Dinner first: we booked The Old Quarter, a modern Asian place on Dixon Street. They specialise in Vietnamese food; they also specialise in serving you quickly and turning over tables. We made a rookie mistake of ordering our drinks and food at the same time, and the food started arriving before our cocktails were ready! Next time, we’ll order cocktails and not do the food until they’ve arrived. All of it was delicious, however, and we even had time for a dessert.
It’s just up the road from St James Theatre, so in a matter of moments we were in the foyer with time on our hands. On this occasion we had eschewed the cheap seats and booked into the dress circle (there’s also a grand circle), and settled in for Dara to begin.
When Dara Ó Briain does stand-up, he doesn’t have anything on the stage, except a stand with some water on it. This, we found out later, has its drawbacks. Much of his show is stream of consciousness, and he disappears off on to wild tangents before dragging himself back to the story he was telling. He also did some audience interaction, meeting people in the front row and basically taking the piss out of their jobs (there was a hypnotherapist, an animal experimenter, and a civil servant, amongst others).
Anyway, he’s pleased to be back in Wellingon, if only because the Cable Car is working now. On his first visit in 2019 it was out of action, being repaired. “But don’t worry, there’s a replacement bus service”, said the attendant. Dara then explains “I don’t have a meeting at the top of the Cable Car that I have to get to, I just wanted a go on the Cable Car.” But now he’s happy.
The second half of the show takes a different tack. After first regaling us about the joys of visiting a theme park, with rollercoasters and the like, mere days after undergoing knee surgery, he realised he’d missed out a bit of his show. He ran off stage to collect his exercise book, and started leafing through it, eventually pulling out a swathe of papers. He then proceeded, for around half an hour, to give us a harrowing tale of the privations suffered under Irish law, by anyone who was adopted. And why they were adopted. This all came from having watched a film called Philomena, which he heartily recommends, as do I. Because (spoiler alert), it turns out Dara is adopted, and he detailed the Kafkaesque Irish bureaucracy involved in getting information about the woman who “gave you up” for adoption. Like many Irish phrases, “giving up for adoption” is a euphemism that disguises the horrendous truth (cf. “The Troubles”) that these women had their babies taken from them forcibly, and often sold to Americans. Yes, sold. This was in the latter part of the 20th century.

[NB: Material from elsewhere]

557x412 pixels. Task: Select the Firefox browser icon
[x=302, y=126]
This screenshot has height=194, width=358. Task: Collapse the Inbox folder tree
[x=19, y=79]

It’s a very moving story, and fortunately one with a happy ending, which is not the usual outcome.
But it’s all a bit of a downer. This is supposed to be a comedy show! So Dara then brings us back with an upbeat, uplifting story about an audience member in Canada, to cheer us all up! And then he leaves the stage, before coming back for an inevitable encore about how he was asked for a seven-minute segment to trail his show, and how this was impossible, because it takes him an hour just to say “hello”.